(Stored items from a collection)
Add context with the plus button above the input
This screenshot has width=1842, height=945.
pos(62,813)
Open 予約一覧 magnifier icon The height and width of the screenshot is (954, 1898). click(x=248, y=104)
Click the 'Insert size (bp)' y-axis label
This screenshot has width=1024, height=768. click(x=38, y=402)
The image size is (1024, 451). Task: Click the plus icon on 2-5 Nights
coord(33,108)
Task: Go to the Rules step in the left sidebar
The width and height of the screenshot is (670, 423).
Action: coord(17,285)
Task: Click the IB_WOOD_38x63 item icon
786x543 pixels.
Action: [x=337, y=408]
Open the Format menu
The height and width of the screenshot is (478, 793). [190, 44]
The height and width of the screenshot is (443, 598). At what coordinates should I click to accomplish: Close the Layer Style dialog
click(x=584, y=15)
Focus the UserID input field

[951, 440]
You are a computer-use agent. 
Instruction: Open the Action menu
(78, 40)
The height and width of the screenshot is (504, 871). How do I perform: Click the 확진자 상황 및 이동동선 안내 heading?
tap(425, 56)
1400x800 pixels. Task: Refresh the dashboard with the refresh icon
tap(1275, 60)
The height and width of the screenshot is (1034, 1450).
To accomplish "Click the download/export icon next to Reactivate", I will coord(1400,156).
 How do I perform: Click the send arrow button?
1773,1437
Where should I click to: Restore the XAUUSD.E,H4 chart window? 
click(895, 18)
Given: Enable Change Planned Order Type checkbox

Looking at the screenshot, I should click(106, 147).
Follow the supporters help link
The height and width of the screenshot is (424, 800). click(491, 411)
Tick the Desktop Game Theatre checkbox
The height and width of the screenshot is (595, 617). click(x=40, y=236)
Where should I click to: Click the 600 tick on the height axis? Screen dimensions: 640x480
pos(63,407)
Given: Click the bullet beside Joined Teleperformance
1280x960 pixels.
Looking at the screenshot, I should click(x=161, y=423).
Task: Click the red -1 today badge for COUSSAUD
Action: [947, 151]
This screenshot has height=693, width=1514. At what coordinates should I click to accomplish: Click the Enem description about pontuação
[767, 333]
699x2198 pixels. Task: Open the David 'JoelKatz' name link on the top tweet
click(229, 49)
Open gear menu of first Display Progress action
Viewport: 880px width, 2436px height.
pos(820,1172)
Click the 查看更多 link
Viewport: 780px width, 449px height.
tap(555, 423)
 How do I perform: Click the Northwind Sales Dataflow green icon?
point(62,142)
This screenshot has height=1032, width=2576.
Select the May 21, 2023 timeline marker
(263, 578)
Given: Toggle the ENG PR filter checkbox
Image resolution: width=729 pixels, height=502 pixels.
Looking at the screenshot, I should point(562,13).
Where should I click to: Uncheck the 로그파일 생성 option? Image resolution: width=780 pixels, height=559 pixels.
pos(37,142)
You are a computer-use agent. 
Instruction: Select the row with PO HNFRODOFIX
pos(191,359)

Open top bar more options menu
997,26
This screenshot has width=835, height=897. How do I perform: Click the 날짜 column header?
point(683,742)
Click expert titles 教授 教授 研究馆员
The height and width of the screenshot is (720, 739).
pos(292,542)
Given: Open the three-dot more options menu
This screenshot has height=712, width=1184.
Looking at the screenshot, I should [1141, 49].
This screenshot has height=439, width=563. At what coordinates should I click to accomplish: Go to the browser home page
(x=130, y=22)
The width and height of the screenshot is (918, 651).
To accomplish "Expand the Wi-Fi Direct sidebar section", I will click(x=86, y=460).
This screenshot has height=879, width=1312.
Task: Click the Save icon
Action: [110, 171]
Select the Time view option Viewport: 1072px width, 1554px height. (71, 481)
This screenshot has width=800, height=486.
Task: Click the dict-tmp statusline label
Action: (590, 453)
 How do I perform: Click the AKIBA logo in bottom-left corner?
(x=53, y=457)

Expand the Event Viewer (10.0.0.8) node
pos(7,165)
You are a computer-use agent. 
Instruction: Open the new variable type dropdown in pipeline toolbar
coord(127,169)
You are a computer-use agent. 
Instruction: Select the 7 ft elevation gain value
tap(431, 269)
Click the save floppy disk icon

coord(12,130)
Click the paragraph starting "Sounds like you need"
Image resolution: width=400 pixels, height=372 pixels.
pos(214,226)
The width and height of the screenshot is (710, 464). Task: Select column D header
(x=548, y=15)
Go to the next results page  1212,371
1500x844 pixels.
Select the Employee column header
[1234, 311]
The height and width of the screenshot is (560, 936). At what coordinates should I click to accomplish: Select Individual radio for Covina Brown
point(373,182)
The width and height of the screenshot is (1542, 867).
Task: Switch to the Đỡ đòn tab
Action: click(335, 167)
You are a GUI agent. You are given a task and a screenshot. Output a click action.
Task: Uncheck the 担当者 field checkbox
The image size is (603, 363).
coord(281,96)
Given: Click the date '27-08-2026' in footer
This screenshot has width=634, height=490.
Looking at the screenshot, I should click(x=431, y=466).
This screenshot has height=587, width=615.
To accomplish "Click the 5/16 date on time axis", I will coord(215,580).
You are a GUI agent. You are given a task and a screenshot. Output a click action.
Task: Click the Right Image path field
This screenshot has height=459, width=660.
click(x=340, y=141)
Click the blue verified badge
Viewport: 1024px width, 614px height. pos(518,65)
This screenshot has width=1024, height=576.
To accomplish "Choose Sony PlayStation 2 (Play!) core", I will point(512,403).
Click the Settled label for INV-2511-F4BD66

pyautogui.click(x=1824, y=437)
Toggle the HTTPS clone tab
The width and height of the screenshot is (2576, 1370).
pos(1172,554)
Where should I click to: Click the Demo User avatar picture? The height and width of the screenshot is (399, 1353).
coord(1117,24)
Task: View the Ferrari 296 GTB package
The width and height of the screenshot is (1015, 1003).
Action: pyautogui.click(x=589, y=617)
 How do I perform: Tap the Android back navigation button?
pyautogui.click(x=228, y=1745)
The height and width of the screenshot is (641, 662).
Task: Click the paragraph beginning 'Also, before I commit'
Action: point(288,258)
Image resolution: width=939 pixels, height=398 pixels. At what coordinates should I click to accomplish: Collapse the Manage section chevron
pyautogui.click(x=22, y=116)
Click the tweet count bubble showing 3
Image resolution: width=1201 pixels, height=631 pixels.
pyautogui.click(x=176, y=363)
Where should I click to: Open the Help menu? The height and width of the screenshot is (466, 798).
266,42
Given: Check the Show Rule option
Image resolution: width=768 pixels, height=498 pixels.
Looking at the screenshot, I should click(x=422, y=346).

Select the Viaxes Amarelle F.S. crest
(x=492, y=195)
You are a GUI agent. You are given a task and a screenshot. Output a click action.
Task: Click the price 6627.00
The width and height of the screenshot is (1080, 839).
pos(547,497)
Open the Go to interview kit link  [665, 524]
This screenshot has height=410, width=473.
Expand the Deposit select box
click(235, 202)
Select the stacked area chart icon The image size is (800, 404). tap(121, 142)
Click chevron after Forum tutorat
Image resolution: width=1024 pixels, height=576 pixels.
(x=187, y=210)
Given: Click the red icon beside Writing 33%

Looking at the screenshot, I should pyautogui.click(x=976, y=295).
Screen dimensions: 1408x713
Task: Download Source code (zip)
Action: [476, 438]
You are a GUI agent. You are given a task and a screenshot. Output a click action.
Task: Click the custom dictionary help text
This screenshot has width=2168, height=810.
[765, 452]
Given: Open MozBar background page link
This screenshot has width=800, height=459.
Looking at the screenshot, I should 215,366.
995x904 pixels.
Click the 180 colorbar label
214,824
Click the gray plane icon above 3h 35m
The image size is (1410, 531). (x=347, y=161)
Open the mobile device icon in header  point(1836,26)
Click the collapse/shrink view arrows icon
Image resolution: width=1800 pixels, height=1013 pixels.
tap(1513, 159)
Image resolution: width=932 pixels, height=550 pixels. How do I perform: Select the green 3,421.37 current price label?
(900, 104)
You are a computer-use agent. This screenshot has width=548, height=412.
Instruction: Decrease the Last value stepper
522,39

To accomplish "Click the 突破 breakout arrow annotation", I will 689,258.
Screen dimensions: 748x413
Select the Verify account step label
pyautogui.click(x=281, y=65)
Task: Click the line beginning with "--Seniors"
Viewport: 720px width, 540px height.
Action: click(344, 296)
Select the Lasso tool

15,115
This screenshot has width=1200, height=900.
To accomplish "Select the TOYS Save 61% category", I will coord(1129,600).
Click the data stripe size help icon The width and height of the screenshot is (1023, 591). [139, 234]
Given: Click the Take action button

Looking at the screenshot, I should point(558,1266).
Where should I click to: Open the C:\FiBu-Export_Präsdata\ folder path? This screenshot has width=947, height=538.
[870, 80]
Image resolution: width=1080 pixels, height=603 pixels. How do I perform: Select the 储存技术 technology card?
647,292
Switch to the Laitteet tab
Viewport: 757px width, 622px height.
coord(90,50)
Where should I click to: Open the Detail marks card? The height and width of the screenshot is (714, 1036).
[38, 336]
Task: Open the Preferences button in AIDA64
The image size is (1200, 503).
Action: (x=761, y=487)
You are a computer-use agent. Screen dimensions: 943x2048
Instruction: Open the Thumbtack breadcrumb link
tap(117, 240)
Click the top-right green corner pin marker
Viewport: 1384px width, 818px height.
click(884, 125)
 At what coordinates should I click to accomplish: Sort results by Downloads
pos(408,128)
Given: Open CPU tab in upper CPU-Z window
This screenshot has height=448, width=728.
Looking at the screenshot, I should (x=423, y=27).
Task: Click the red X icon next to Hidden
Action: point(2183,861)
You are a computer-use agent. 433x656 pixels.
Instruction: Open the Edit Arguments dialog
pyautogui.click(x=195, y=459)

▶ _Problem description_
The range runs from the line above containing "The height and width of the screenshot is (560, 936)." to the line containing "Toggle the HTTPS clone tab", inclusive. Restate those lines word for word and no others.

▶ _Solution to the exercise_
The height and width of the screenshot is (560, 936). At what coordinates should I click to accomplish: Select Individual radio for Covina Brown
point(373,182)
The width and height of the screenshot is (1542, 867).
Task: Switch to the Đỡ đòn tab
Action: click(335, 167)
You are a GUI agent. You are given a task and a screenshot. Output a click action.
Task: Uncheck the 担当者 field checkbox
The image size is (603, 363).
coord(281,96)
Given: Click the date '27-08-2026' in footer
This screenshot has width=634, height=490.
Looking at the screenshot, I should click(x=431, y=466).
This screenshot has height=587, width=615.
To accomplish "Click the 5/16 date on time axis", I will coord(215,580).
You are a GUI agent. You are given a task and a screenshot. Output a click action.
Task: Click the Right Image path field
This screenshot has height=459, width=660.
click(x=340, y=141)
Click the blue verified badge
Viewport: 1024px width, 614px height. pos(518,65)
This screenshot has width=1024, height=576.
To accomplish "Choose Sony PlayStation 2 (Play!) core", I will point(512,403).
Click the Settled label for INV-2511-F4BD66

pyautogui.click(x=1824, y=437)
Toggle the HTTPS clone tab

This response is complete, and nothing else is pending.